For the records below, print the lines from the line with "Collapse the 一覧の設定" through the line with "The width and height of the screenshot is (543, 477)." exactly as written; include both end lines and exclude the rest.

### Task inputs
────
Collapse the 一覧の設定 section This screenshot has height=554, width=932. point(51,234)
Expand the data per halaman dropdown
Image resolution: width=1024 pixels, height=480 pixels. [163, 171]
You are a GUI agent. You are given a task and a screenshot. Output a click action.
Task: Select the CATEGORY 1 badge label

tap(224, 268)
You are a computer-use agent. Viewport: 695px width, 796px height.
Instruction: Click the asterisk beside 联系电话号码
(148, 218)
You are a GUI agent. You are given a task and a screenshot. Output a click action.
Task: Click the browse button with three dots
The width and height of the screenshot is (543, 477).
────
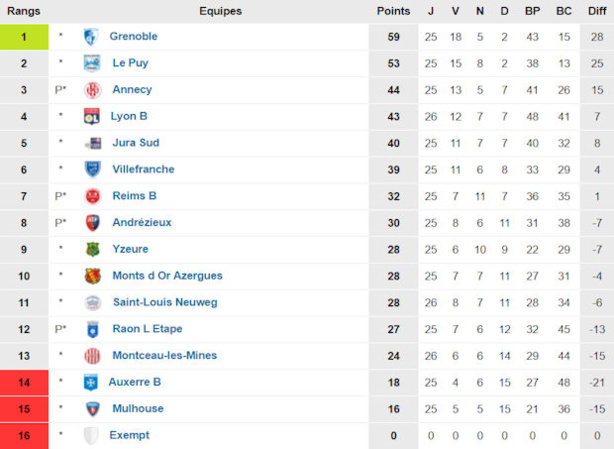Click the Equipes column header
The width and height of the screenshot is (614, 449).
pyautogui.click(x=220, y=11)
────
### Solution below
Collapse the 一覧の設定 section This screenshot has height=554, width=932. point(51,234)
Expand the data per halaman dropdown
Image resolution: width=1024 pixels, height=480 pixels. [163, 171]
You are a GUI agent. You are given a task and a screenshot. Output a click action.
Task: Select the CATEGORY 1 badge label

tap(224, 268)
You are a computer-use agent. Viewport: 695px width, 796px height.
Instruction: Click the asterisk beside 联系电话号码
(148, 218)
You are a GUI agent. You are given a task and a screenshot. Output a click action.
Task: Click the browse button with three dots
The width and height of the screenshot is (543, 477).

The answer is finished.